Timche (MBD)

March 3, 2023

Yiddishkeit has never taken an absolutist attitude towards any emotion – including hate – as the pasuk in Koheles (3:8) famously tells us, not only is there an eis lehov, a time to love, there is also an eis lisno, a time to hate. We don’t always appreciate the uniqueness of this attitude, but this idea of scrupulous animosity is predominantly apparent within the essence of Parshas Zachor.

Zachor es asher asah l’cha Amalek (Devarim 25:17) – we are instructed to forever remember what Amalek did to us. This is not just an intellectual exercise in historical memory or national mindfulness, no sir! Lest we forget, remembering is just part of the equation. The other part is Timcheh es zecher Amalek mitachas hashomayim, lo tishkach (Devarim 25:19) – we must obliterate any memory, any hint, of Amalek in the world; and don’t ever forget it!

As if Amalek were difficult to identify, one need not look too far to see how close to home the threat has become. To be sure, Amalek doesn’t just come around every once in a while, in the form of the Hamans and Hilters of our history books – may their names be erased! Unfortunately, in our everyday lives, the evil vestiges of Amalek still plague us, and threaten to overwhelm our sense of Torah values, our moral code of ethics and our performance of mitzvos.

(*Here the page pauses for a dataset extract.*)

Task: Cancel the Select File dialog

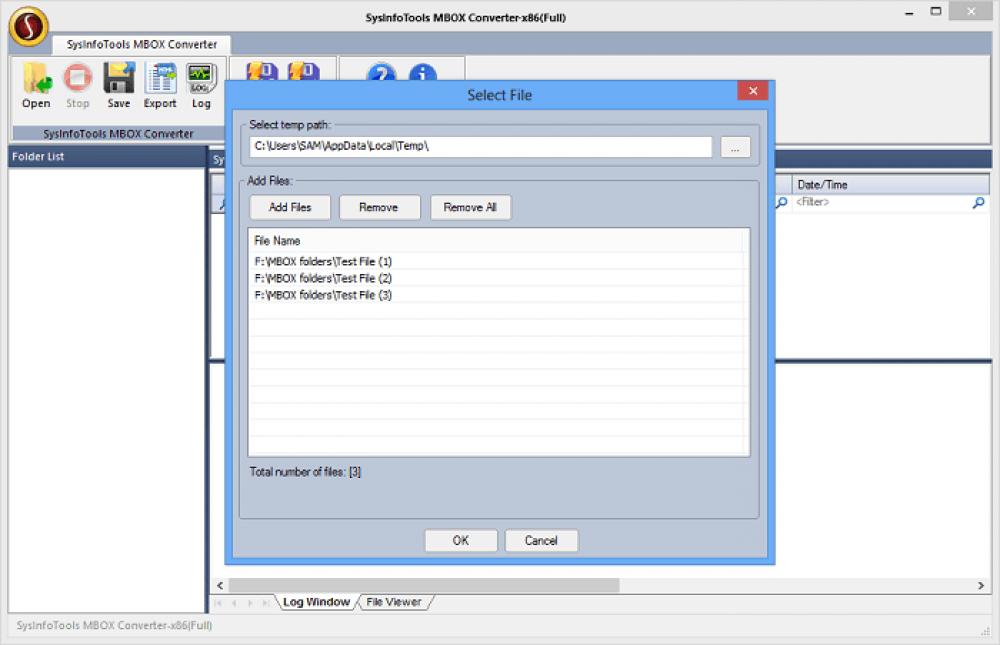Action: coord(541,540)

Events of the past few weeks alone have plainly shown that Amalek continues to exist in a very real way. Tragedies r’l have once again brought to the forefront of our consciousness a two-thousand-year-old rule. Rabi Shimon Bar Yochai states unequivocally a universal law that Eisav sonei es Yaakov – Eisav hates, and will always hate Bnei Yisroel. And while sometimes blatant and obvious, Amalek is also subtly and subliminally interwoven into society’s semblance of structure.

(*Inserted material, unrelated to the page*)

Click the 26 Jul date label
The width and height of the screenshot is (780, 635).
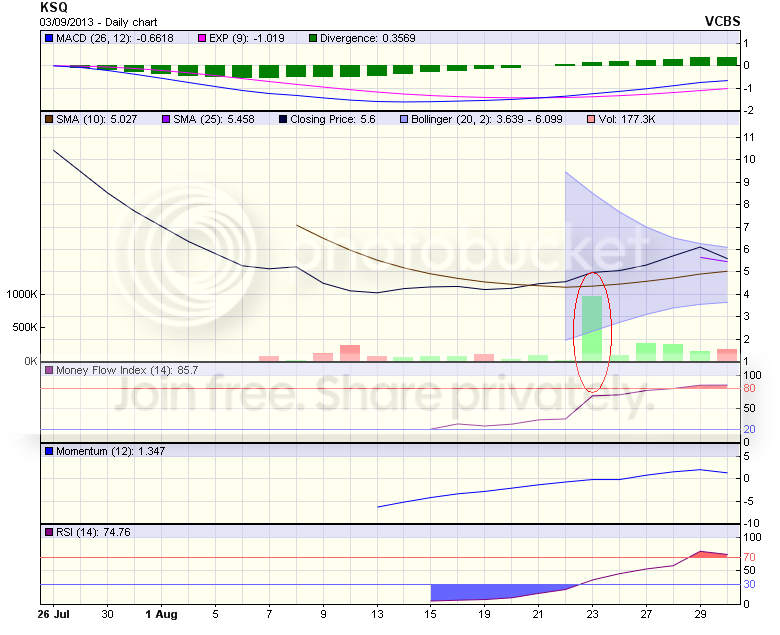tap(54, 613)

Thus, Hashem instructs us, Zachor! We must actively remember – to make sure that we don’t become desensitized or indifferent to the evil and corruption that surrounds us – so that we can effectively wipe out Amalek! And don’t forget it even for a moment – Lo tishkach! – we need to remain vigilant at all times, constantly cognizant of Amalek in all of its ugly manifestations. This is the only way to achieve the Torah’s directive: Timcheh es zecher Amalek mitachas hashomayim.

The Gemara (Taanis 29a) states that just as when the month of Av arrives, we decrease our simcha, so too as soon as the month of Adar begins, we increase our simcha. Which tells us that whether it is to be lessened or increased, simcha in some form or another should always permeate our lives. Tomid B’simcha! – which makes this post particularly appropriate. Timche was composed by Mona Rosenblum, and was sung by Mordechai Ben David on MBD’s unforgettable album Tomid B’simcha from 1994. The song, like its message, is timeless, so let’s remember never to forget it. Lo tishkach!

Wishing all of you a memorable Shabbos Parshas Zachor!